**Exercice écrit a**
Dans l'article sur E. Jean Carroll, recopiez le passage allant de « E.Jean Carroll: quand » jusqu'à « plus sensible, l’argent. » en renommant « diffamation » en « calomnie ».

**Texte retenu**
>>>
E.Jean Carroll: quand MeToo n’a pas d’âge
Au milieu de la campagne des primaires républicaines, un verdict. Une victoire pour une femme, mais surtout pour toutes celles qui ont élevé la voix et nommé leur agresseur. La journaliste américaine E. Jean Carroll, qui avait publiquement accusé Donald Trump de viol dans une tribune en 2019, a gagné son procès en diffamation contre l’ancien Président. Le montant est astronomique : 83,3 millions de dollars, et touche l’homme au point le plus sensible, l’argent.
Cette décision est historique en termes de valeurs. Pour la première fois, ce n’est pas Donald Trump qui attaque en diffamation comme il l’a fait avec CNN, le Washington Post et le New York Times (les médias avaient couvert sa tentative de conspiration avec la Russie pour faire pencher l’élection en sa faveur). Dans ce procès, une femme a exposé publiquement l’agression sexuelle – le viol, même si l’intéressée a mis de nombreuses années à en prononcer le mot – de Donald Trump. Et lorsque ce dernier a répliqué en rabaissant l’intéressée comme il le fait habituellement, il a été puni au civil. C’est une étape cruciale, à l’aube d’une année électorale : Donald Trump vient d’apprendre à ses dépens qu’il ne peut pas tout dire, tordre la vérité et insulter pour brouiller les pistes. Cela a un mot en anglais : « accountability », prendre la responsabilité de ses actes et paroles. Et quand cela s’applique enfin à celui qui répond « Witch hunt » (chasse aux sorcières) à toute mise en cause politique ou judiciaire, ça fait du bien. L’ère du « plus c’est gros, plus ça passe » serait-elle bientôt finie ?
<<<
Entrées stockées
>>>
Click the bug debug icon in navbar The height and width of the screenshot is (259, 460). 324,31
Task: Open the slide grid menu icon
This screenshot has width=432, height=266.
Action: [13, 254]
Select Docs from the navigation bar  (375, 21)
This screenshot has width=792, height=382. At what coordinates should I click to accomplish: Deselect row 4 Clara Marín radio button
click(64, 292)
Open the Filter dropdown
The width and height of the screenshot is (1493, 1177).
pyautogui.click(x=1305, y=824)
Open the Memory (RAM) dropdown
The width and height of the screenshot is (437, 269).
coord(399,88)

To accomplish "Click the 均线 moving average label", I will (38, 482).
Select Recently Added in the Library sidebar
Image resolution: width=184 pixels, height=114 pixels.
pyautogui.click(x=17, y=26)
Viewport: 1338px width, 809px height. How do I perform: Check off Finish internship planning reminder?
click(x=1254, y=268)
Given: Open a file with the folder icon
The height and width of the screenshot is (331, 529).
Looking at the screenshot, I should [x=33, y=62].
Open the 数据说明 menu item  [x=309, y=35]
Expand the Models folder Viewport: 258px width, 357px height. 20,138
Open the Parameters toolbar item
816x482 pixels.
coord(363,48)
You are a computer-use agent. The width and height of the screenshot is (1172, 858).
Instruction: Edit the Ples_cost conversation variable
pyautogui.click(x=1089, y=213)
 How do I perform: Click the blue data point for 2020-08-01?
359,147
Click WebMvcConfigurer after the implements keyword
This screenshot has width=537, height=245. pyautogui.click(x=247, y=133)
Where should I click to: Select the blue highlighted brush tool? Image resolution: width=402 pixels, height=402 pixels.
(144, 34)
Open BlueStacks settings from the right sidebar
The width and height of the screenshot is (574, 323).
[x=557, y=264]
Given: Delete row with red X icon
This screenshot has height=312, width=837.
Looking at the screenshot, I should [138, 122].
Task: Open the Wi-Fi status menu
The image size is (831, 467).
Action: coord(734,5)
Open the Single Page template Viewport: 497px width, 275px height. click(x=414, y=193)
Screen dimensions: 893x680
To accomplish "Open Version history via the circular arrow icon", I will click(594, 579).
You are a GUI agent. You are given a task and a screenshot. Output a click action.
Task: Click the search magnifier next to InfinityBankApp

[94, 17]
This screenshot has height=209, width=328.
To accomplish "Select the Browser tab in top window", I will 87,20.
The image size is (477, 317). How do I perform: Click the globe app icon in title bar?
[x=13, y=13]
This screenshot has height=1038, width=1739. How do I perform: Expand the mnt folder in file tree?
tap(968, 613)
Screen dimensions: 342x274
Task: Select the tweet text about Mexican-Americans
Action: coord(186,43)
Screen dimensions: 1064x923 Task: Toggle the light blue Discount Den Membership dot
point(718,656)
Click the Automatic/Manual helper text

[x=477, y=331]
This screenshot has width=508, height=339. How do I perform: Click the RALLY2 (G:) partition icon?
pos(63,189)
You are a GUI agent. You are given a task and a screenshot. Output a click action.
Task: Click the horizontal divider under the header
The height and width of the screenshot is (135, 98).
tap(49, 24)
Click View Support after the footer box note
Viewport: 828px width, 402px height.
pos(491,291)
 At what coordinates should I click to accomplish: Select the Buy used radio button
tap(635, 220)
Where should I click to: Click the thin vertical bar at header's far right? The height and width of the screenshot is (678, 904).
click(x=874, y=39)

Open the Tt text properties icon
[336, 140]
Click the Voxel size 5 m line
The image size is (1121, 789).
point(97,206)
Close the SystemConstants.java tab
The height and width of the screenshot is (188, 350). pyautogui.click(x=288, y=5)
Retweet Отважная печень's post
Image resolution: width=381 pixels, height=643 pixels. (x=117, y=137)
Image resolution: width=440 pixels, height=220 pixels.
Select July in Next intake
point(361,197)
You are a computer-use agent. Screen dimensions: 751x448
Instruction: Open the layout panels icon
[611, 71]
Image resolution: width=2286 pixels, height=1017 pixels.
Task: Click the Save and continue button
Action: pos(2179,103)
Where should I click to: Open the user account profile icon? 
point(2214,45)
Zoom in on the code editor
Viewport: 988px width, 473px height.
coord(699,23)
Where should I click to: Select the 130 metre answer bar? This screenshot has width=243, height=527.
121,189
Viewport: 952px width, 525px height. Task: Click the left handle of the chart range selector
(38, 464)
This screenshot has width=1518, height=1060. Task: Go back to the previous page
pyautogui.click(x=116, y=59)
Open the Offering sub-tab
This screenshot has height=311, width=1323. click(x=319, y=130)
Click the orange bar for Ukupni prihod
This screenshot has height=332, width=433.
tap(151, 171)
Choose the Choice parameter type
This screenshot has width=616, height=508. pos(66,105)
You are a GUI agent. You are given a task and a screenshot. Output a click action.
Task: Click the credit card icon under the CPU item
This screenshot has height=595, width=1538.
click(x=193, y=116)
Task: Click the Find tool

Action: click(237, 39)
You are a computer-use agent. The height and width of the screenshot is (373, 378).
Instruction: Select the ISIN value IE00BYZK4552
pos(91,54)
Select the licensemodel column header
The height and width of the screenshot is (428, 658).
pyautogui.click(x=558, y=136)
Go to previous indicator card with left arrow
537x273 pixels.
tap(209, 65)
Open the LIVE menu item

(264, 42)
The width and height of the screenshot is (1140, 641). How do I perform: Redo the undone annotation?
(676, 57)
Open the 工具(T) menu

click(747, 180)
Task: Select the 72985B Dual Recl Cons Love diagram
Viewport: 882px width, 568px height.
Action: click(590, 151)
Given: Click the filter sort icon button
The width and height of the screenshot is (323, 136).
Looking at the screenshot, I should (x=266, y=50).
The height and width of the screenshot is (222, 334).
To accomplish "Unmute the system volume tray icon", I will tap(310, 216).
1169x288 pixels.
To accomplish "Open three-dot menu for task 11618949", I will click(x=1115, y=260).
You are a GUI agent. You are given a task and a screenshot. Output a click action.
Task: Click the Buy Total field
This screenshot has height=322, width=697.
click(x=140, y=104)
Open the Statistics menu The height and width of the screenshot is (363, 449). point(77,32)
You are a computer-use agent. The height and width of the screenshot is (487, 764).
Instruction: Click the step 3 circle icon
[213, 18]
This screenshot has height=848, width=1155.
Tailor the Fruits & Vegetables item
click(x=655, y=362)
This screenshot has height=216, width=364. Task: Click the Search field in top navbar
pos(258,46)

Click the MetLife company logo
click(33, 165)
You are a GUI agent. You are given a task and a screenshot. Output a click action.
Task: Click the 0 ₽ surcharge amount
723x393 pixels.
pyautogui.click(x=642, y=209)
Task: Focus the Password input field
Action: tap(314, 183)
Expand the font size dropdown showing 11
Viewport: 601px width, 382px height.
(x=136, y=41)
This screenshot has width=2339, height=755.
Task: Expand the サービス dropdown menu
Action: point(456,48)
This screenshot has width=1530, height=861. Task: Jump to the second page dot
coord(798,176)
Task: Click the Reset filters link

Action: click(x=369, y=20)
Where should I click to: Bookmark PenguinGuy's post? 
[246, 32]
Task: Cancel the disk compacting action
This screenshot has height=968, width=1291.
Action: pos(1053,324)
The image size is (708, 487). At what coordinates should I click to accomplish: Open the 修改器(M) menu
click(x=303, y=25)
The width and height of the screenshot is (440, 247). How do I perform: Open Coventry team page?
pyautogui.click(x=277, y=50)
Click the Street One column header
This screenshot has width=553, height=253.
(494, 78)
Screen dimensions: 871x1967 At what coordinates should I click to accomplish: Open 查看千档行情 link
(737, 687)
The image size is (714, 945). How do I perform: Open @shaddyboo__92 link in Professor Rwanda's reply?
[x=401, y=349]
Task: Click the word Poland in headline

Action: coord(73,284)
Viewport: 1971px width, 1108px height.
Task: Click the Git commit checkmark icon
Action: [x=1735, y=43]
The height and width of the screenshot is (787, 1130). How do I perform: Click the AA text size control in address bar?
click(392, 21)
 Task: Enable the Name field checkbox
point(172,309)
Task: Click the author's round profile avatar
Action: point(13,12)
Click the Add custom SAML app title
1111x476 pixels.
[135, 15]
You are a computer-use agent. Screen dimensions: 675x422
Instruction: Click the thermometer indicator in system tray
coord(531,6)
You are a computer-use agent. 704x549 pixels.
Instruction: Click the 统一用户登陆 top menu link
<<<
**Exercice écrit b**
Repérez dans le listing chaque ligne où figure la chaîne « Instruction » et recopiez-la ; la casse compte.

**Corrigé proposé a**
E.Jean Carroll: quand MeToo n’a pas d’âge
Au milieu de la campagne des primaires républicaines, un verdict. Une victoire pour une femme, mais surtout pour toutes celles qui ont élevé la voix et nommé leur agresseur. La journaliste américaine E. Jean Carroll, qui avait publiquement accusé Donald Trump de viol dans une tribune en 2019, a gagné son procès en calomnie contre l’ancien Président. Le montant est astronomique : 83,3 millions de dollars, et touche l’homme au point le plus sensible, l’argent.

**Corrigé proposé b**
Instruction: Edit the Ples_cost conversation variable
Instruction: Open the layout panels icon
Instruction: Select the ISIN value IE00BYZK4552
Instruction: Click the step 3 circle icon
Instruction: Click the thermometer indicator in system tray
Instruction: Click the 统一用户登陆 top menu link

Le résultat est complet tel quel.